Taking those three elements into account while it's extremely difficult to do a very good cash and net debt forecasting we all know, but I just wanted to give some kind of flavor that people don't assume that our net debt while being €100 million below same period last year that you don't take that into your models also for the end of the year because that will not be realistic. And of course all of that is excluding the Pirelli acquisition, of course, if the authorities in Turkey and in Brazil all of a sudden shift into second gear and get everything fastly approved then our net debt will be higher because of that we all hope for that but we don't calculate.
Matthew Taylor
I think there is another question in mic.
Unidentified Analyst
Okay. Thank you for taking the question.
Bruno Humblet
One more from the phone.
Operator
As a follow up question from David Vagman from Exane BNP Paribas. Please go ahead.
David Vagman - Exane BNP Paribas
Just maybe on 2015 in China and U.S., any of you on the business environment the pricing utilization rate (indiscernible). What's your view basically on 2015?
Matthew Taylor
Early to say still at this stage, but our view as I expressed before, I think the pricing impact that we are seeing right now is more of a spike.
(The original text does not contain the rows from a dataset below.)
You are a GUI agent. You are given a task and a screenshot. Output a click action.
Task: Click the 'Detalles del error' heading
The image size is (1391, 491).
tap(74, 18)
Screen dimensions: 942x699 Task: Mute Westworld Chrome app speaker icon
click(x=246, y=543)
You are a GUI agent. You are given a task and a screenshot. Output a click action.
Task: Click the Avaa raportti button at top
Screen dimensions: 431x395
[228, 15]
And I think would get back to more normal patterns of pricing activities as we go into 2015.
The underlying industrial economy in China is, as we said is at the slow point right now, but I think there is a very focused activity from their central government on looking it how through government funded project. They restimulate that and get it back moving.
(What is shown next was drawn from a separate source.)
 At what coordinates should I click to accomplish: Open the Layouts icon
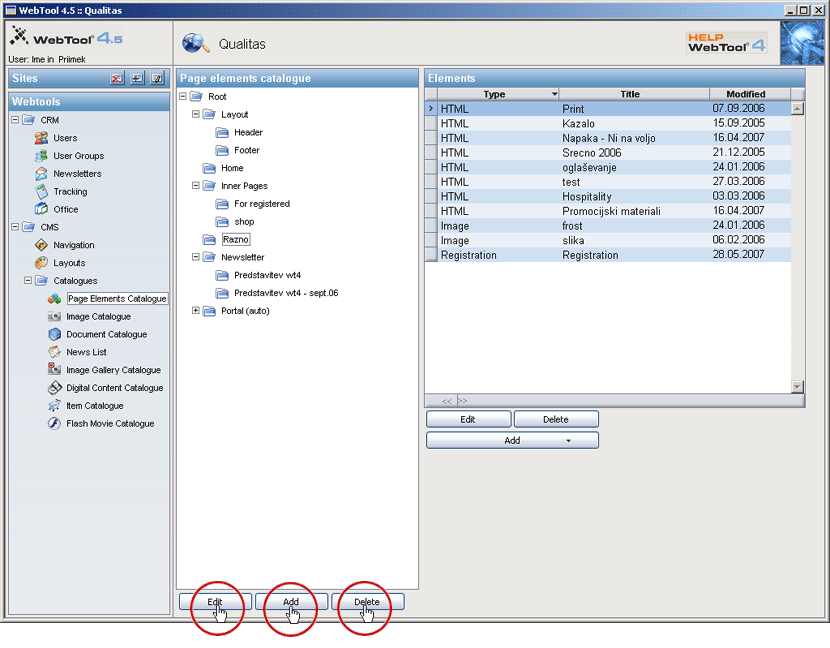coord(41,263)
We do believe that there has been actually a bit of a slow down as a result of the corruption purge because I think that's frozen spending a lot of the local and provisional governments as well. I think now that they have taken some of the moves they have that will also begin to free up.
So our view is, China will continue to be relatively positive in 2015 and probably back to more normal levels of pricing activity and pricing pressure. That does mean our assumption is on going price reduction.
So…
David Vagman - Exane BNP Paribas
Thank you very much.
Bruno Humblet
No more questions from the phone. No more questions from the room.
Then I would like to thank all of you for calling in. And also for being here for the once who are here in Brussels, we now invite you to a nice drink in the Sun outside.
For those of you on the phone, I hope you can enjoy a drink over there. So thank you very much.